Modeling the Reliability Value of Combined Heat and Power Generators in the PJM Interconnection Zone

Open Access
Author:
Miller, Drew Kenneth
Area of Honors:
Energy, Business, and Finance
Degree:
Bachelor of Science
Document Type:
Thesis
Thesis Supervisors:
  • Seth Adam Blumsack, Thesis Supervisor
  • Seth Adam Blumsack, Honors Advisor
  • Zhen Lei, Faculty Reader
Keywords:
  • CHP
  • Reliability
  • PJM Interconnection
  • Energy Economics
  • Pareto Modeling
Abstract:
The United States is currently suffering from an outdated and unreliable electrical grid. Electricity blackouts have been estimated to cost American consumers $79 billion a year. Increasingly violent weather events and costly blackouts have regenerated an interest in analyzing reliability and determining a way to increase the strength of the power grid.

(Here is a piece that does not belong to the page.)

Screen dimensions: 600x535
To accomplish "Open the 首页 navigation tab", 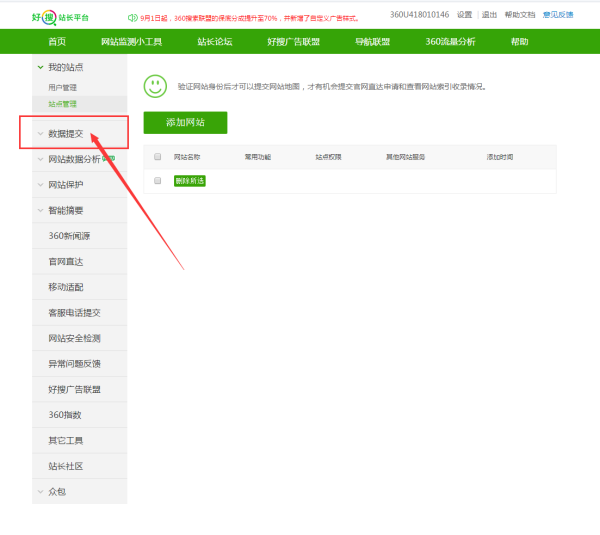I will [x=57, y=41].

Combined heat and power (CHP) is an efficient technology that can simultaneously power and heat a facility. The use of CHP as a backup source can provide reliability benefits and protect a business from economic loss due to a power outage. In this study, the private economic value of the reliability benefits of CHP is determined. The report focuses entirely on customers in the commercial and industrial sector. This paper analyzes the outcomes of 81 power outages in the PJM interconnection zone from 1990-2010. The economic loss from a blackout in the PJM zone is modelled using blackout duration values and estimated values of lost load for small and large commercial and industrial customers. The costs of installing and operating a CHP unit is then integrated into the model. The study seeks to answer two questions: On average what is the annual value of economic harm endured because of blackouts and how does this relate to CHP cost? Furthermore, what is the annual reliability value of CHP that will negate the capital cost of a 1 MW CHP system over its lifetime? The results show that CHP generators could provide $50,741,112 - $78,145,293/MW demand in benefits to small commercial and industrial businesses, and $4,330,658 - $6,931,782.11/MW demand in benefits to large commercial and industrial business over the entire 15 year lifetime of the CHP system. It is important to note that these values are heavily reliant on the values of lost load (VOLL) that are used in this study, and the results could be drastically different if these values were to be changed.